Ciudad De México, 25 de marzo de 2026.- La presidenta de México, Claudia Sheinbaum Pardo, confirmó que su administración analiza una posible alianza estratégica entre Petróleos Mexicanos (Pemex) y la brasileña Petrobras para la exploración de hidrocarburos en aguas profundas del Golfo de México. La propuesta fue realizada por el presidente de Brasil, Luiz Inácio Lula da Silva, quien destacó la experiencia de la empresa estatal de su país en yacimientos a más de 2,500 metros de profundidad. Aunque la mandataria mexicana reconoció el interés en la cooperación, enfatizó que no se ha tomado ninguna decisión definitiva hasta contar con los detalles técnicos y financieros del proyecto.
- - - -
• **Enunciado del ejercicio**: Prolonga la nota sobre la posible alianza entre Pemex y Petrobras a partir de su última oración.

• **Datos registrados**:
- - - -
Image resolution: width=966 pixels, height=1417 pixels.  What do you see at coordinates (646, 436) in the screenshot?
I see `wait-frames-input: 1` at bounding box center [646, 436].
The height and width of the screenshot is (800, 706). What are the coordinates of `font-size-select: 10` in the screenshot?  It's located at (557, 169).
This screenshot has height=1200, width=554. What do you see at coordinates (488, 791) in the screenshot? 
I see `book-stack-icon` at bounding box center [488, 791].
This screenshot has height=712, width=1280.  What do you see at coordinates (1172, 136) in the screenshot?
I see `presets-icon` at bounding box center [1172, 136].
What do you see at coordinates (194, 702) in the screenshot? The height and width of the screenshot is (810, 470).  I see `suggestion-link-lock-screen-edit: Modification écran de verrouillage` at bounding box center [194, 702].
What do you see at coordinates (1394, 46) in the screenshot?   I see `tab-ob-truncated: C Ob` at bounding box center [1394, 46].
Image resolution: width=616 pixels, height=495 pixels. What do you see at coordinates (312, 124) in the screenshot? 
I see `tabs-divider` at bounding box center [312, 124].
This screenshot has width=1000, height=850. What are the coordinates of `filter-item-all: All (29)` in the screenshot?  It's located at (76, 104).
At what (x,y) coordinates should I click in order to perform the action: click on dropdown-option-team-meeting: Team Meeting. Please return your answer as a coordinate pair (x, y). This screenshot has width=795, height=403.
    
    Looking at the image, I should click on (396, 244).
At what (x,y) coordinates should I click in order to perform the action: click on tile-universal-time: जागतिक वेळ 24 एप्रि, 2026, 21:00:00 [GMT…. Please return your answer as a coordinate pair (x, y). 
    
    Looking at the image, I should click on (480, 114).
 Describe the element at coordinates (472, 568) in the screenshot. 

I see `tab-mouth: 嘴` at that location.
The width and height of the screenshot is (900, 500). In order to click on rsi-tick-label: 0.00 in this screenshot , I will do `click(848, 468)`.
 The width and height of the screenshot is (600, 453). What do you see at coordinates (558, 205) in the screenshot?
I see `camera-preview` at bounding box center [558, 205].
- - - -
• **Respuesta**:
Durante su conferencia matutina desde Palacio Nacional, Sheinbaum informó que Magda Chambriard, directora ejecutiva de Petrobras, tiene programada una visita a México para el próximo mes de abril. En dicho encuentro, la ejecutiva brasileña se reunirá con el director general de Pemex, Víctor Rodríguez Padilla, así como con la secretaria de Energía, para exponer los pormenores de la iniciativa. La presidenta mexicana señaló que es necesario conocer a fondo la propuesta antes de avanzar en cualquier acuerdo de asociación que permita a Pemex aprovechar la tecnología y experiencia de su contraparte brasileña.
La iniciativa surge en un contexto donde Pemex enfrenta desafíos financieros y operativos severos, siendo reconocida como la petrolera más endeudada del mundo, mientras que Petrobras ha consolidado su liderazgo en exploración offshore. El gobierno mexicano busca incrementar la producción de hidrocarburos, la cual se mantiene alrededor de 1.6 millones de barriles diarios, y ha limitado sus operaciones en aguas profundas debido a los altos costos de inversión y la falta de tecnología propia para proyectos de largo plazo. La administración actual ha abierto la posibilidad de asociarse con firmas privadas y estatales para mejorar la capacidad productiva de la empresa.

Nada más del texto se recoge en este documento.